▶ _課題 1_
記録のうち、「Click the partly」を含む行から「click(358, 52)」を含む行まで、両端の行も含めてすべてそのまま引用してください。

映画の感想など・・・基本的にネタばれです。
しづのをだまき
映画「少年H」
2013 日本 122分 8月13日 松江SATY東宝にて鑑賞
原作 妹尾河童「少年H」1997刊
監督 降旗康男 出演 水谷豊 伊藤蘭 國村隼
少し時間はたったけれど記事にするのは、この夏に見た戦争に関する3本の映画(あとの2本は「風立ちぬ」「終戦のエンペラー」)の中でこれが一番後味が好かったから。
舞台美術家・エッセイストの妹尾河童(1930~)が戦時中、神戸の少年時代に経験したことを書いた原作。
原作もそうだったが、多くの人に伝わるように、という気持ちが強く流れていて、独りよがりや自己宣伝がないので素直に胸に入る。
ネタバレあります
神戸の下町に住む主人公は周りに「変な人」がいくらもいる。
まず、両親が相当「変」である。
●お母さん。お寺の孫娘だったのに神戸に来てから熱心なキリスト教徒になり、しかも救世軍なので、タンバリンを打ち鳴らし「信ずる者は誰も皆救われん」の歌を歌いながら町内をくまなく歩く。手編みセーターの胸にローマ字で「H.SENO」と編み込む。(河童の本名は肇=ハジメ)将来困らないようにと、宣教師にならって、ナイフとフォークを使った食事や、標準語などを子供に強いる。

記録集から抜粋した記録
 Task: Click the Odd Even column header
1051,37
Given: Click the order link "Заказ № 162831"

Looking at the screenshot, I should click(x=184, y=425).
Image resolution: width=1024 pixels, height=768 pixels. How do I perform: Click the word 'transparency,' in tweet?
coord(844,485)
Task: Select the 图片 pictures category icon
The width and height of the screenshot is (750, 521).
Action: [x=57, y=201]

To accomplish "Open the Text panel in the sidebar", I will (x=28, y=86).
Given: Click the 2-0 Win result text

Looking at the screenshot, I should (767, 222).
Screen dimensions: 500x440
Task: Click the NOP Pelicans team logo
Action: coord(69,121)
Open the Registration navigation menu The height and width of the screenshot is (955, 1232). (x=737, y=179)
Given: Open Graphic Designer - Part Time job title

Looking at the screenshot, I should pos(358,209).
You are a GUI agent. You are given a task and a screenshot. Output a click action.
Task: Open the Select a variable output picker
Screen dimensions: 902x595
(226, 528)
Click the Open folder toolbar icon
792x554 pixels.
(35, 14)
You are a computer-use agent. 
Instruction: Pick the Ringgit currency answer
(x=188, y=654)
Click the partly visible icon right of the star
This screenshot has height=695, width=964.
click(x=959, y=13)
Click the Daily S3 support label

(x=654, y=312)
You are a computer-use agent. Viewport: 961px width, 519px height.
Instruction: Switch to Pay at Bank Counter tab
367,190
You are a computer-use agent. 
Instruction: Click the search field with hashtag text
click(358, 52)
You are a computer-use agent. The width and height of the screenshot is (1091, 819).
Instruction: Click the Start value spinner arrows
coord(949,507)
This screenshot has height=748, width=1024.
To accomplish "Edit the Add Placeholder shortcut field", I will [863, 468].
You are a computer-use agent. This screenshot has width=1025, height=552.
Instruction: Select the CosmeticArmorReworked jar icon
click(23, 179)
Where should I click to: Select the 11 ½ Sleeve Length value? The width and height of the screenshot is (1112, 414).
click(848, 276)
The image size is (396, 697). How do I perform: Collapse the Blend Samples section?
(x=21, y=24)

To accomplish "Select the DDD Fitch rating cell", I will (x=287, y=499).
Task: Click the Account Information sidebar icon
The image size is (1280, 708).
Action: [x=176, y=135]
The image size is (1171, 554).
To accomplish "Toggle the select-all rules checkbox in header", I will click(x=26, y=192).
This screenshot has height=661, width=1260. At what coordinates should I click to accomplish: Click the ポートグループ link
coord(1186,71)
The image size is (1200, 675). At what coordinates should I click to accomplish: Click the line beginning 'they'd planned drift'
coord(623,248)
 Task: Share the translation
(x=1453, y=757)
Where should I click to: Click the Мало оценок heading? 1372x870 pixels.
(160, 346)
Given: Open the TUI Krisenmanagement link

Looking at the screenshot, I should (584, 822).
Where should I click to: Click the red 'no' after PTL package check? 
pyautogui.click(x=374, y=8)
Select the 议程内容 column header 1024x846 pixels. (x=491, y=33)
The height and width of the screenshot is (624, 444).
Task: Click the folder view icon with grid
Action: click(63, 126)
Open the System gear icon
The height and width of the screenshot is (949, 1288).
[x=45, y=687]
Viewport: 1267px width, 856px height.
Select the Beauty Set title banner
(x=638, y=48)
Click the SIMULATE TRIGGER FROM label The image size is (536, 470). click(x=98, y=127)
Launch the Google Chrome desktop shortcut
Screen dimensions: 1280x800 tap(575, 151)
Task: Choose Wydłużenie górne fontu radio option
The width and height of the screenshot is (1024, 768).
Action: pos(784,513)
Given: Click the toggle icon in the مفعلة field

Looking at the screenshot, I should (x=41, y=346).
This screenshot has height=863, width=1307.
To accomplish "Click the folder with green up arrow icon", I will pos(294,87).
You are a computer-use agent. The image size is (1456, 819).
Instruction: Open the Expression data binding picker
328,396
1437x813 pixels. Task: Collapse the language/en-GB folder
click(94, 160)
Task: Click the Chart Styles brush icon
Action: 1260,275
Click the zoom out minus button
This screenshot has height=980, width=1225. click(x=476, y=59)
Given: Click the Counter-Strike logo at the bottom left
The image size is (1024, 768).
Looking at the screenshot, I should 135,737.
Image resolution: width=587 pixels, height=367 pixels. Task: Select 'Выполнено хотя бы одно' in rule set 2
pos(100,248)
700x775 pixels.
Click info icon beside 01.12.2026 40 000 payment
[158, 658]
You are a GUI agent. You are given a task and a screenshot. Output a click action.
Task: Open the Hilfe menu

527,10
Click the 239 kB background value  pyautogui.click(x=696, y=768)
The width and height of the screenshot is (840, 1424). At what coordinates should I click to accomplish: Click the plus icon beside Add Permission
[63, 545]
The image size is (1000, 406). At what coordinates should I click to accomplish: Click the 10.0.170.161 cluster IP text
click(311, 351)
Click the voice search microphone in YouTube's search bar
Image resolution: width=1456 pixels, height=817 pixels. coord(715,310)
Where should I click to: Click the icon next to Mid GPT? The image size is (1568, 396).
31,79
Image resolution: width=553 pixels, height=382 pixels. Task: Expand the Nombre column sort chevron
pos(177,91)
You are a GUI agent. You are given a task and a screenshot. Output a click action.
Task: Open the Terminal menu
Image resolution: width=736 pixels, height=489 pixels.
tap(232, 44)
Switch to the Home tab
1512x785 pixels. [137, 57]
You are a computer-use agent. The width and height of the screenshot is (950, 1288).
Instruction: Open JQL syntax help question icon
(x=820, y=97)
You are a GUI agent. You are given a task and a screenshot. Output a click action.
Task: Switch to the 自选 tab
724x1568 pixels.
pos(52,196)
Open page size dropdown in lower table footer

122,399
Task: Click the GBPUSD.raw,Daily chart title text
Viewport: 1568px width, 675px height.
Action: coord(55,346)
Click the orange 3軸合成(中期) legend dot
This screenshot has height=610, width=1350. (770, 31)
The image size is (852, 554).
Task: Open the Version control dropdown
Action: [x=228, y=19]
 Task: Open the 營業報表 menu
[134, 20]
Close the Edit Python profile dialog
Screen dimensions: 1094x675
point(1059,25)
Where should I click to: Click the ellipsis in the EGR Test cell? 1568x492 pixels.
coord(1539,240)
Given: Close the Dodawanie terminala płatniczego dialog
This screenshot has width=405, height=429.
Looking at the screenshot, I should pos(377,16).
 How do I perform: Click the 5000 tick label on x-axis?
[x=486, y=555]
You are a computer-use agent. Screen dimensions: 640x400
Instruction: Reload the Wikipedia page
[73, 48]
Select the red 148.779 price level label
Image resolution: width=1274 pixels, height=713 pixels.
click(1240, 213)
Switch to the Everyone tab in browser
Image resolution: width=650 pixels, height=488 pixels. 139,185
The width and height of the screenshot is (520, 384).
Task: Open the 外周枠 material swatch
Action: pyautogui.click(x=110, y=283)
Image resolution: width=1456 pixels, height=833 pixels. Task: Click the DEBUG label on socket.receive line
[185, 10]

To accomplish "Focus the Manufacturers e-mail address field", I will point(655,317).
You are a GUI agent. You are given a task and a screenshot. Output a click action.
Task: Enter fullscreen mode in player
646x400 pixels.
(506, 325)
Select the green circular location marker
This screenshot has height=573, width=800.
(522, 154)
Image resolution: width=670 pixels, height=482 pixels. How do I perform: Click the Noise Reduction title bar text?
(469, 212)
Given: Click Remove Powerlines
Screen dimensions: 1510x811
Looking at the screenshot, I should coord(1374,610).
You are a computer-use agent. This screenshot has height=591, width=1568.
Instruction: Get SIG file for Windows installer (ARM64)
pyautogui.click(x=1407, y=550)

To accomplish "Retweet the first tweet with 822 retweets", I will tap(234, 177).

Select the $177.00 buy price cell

▶ _課題 2_
映画「少年H」の感想文から、「映画の感想など・・・基本的にネタばれです。」から「使った食事や、標準語などを子供に強いる。」までをすべて一字一句変えずに書き出してください。

▶ _解答 1_
Click the partly visible icon right of the star
This screenshot has height=695, width=964.
click(x=959, y=13)
Click the Daily S3 support label

(x=654, y=312)
You are a computer-use agent. Viewport: 961px width, 519px height.
Instruction: Switch to Pay at Bank Counter tab
367,190
You are a computer-use agent. 
Instruction: Click the search field with hashtag text
click(358, 52)

▶ _解答 2_
映画の感想など・・・基本的にネタばれです。
しづのをだまき
映画「少年H」
2013 日本 122分 8月13日 松江SATY東宝にて鑑賞
原作 妹尾河童「少年H」1997刊
監督 降旗康男 出演 水谷豊 伊藤蘭 國村隼
少し時間はたったけれど記事にするのは、この夏に見た戦争に関する3本の映画(あとの2本は「風立ちぬ」「終戦のエンペラー」)の中でこれが一番後味が好かったから。
舞台美術家・エッセイストの妹尾河童(1930~)が戦時中、神戸の少年時代に経験したことを書いた原作。
原作もそうだったが、多くの人に伝わるように、という気持ちが強く流れていて、独りよがりや自己宣伝がないので素直に胸に入る。
ネタバレあります
神戸の下町に住む主人公は周りに「変な人」がいくらもいる。
まず、両親が相当「変」である。
●お母さん。お寺の孫娘だったのに神戸に来てから熱心なキリスト教徒になり、しかも救世軍なので、タンバリンを打ち鳴らし「信ずる者は誰も皆救われん」の歌を歌いながら町内をくまなく歩く。手編みセーターの胸にローマ字で「H.SENO」と編み込む。(河童の本名は肇=ハジメ)将来困らないようにと、宣教師にならって、ナイフとフォークを使った食事や、標準語などを子供に強いる。